What would be even better is if this live system map is hyperlinked to the static source files, so I can click on an object and jump to the source class definition, for instance.
I really appreciate repositories with clear instructions for how to build as well as perspective on the key run time decisions and complications so that I can troubleshoot effectively.
That's it! A big reason for this is minimizing dependencies. Every library a tool needs, every compiler that it requires a specific version of, is a place where somebody will trip up and have a bad experience.

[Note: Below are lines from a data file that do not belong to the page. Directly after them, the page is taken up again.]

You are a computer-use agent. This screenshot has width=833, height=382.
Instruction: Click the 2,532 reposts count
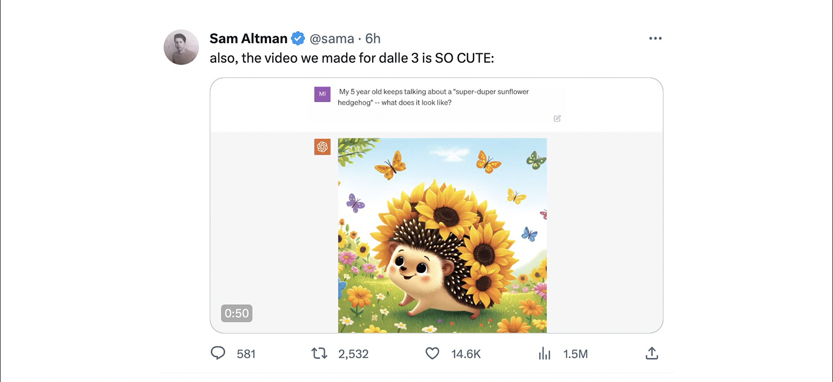click(x=353, y=354)
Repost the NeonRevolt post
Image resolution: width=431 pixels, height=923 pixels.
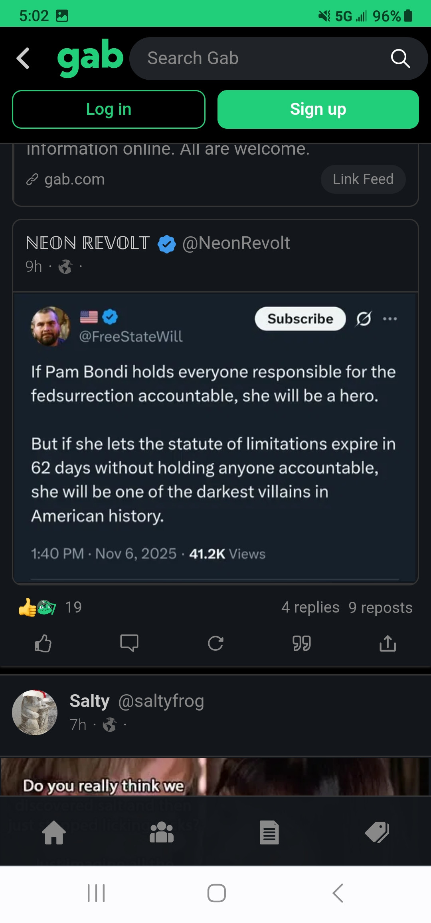[216, 643]
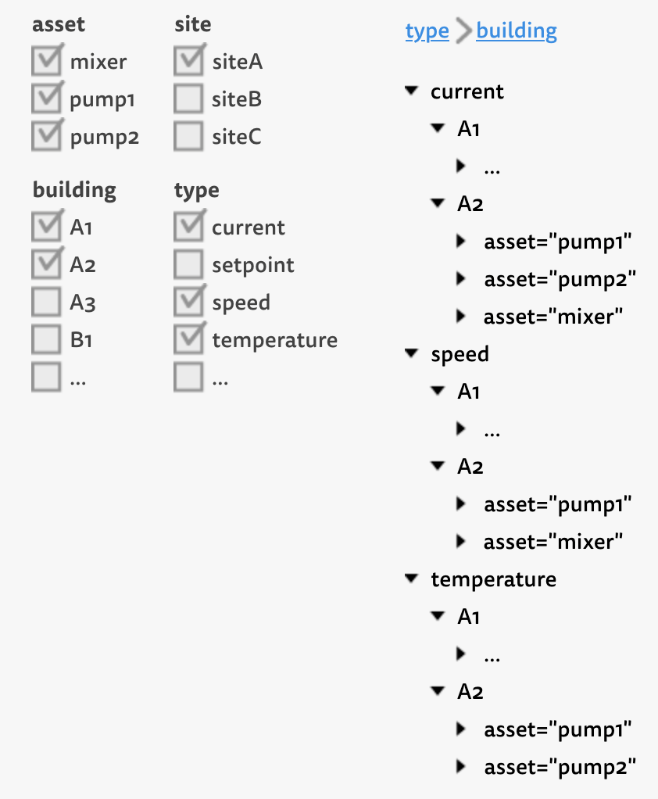Enable the A3 building checkbox
658x799 pixels.
click(x=46, y=302)
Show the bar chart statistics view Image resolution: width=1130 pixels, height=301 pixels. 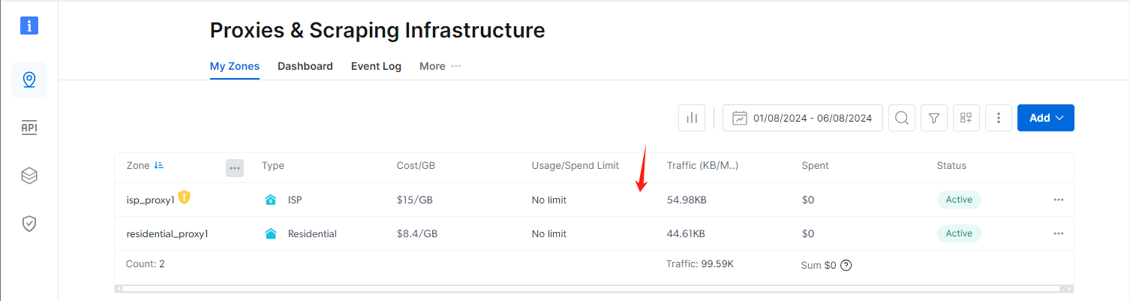[692, 118]
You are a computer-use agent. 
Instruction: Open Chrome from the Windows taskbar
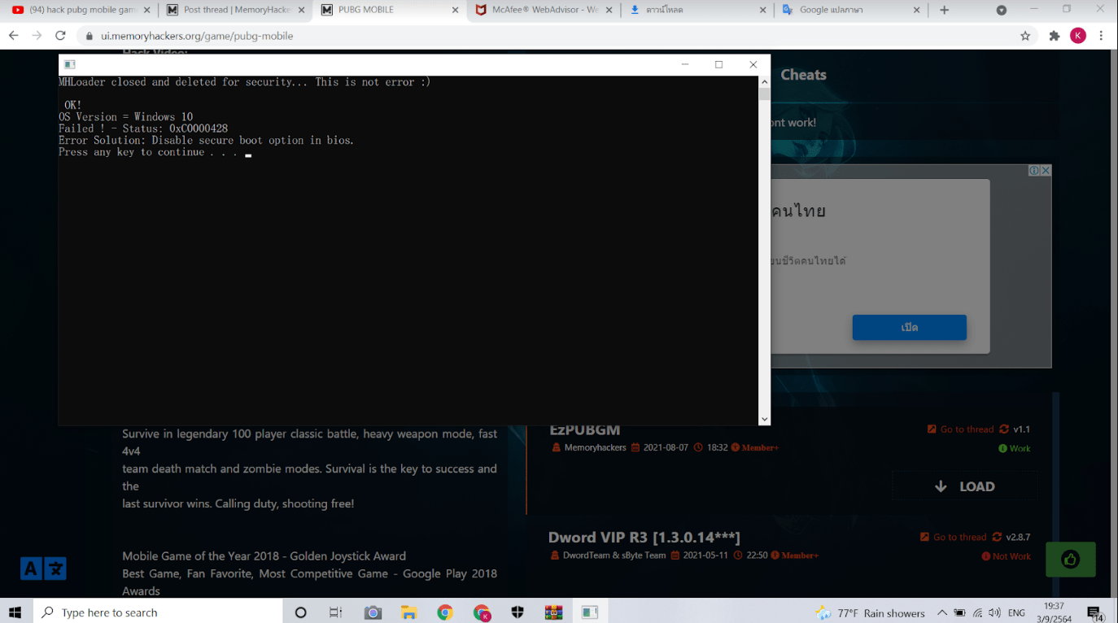pos(444,612)
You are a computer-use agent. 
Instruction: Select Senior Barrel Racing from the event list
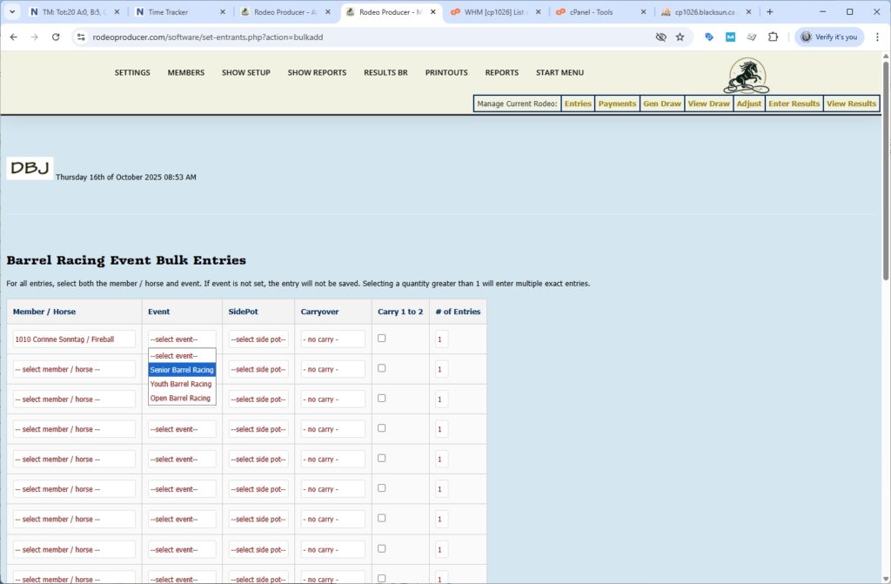181,369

That said, I believe that the resistance to code-reading as a common method is derived from an unwillingness to look things up. Too many times we read code without actually knowing whats happening behind the words and symbols - and this, I feel, is where the "Great IDE Debate" comes into play. You can read all you like - but if you can't build it, or can't get hints or even executables from the environment you're using to do the reading, then that is definitely a hindrance. But yet, IDE's like to hide a lot of details about whats really happening under the hood, and so having a comprehension of the build process is also key. Code-reading is not enough: Code-building is also significant.
So a big part of developing code-reading skills is in refining a) ones ability to use the IDE as a tool to navigate and build, and b) not depending too much on skill-a), also.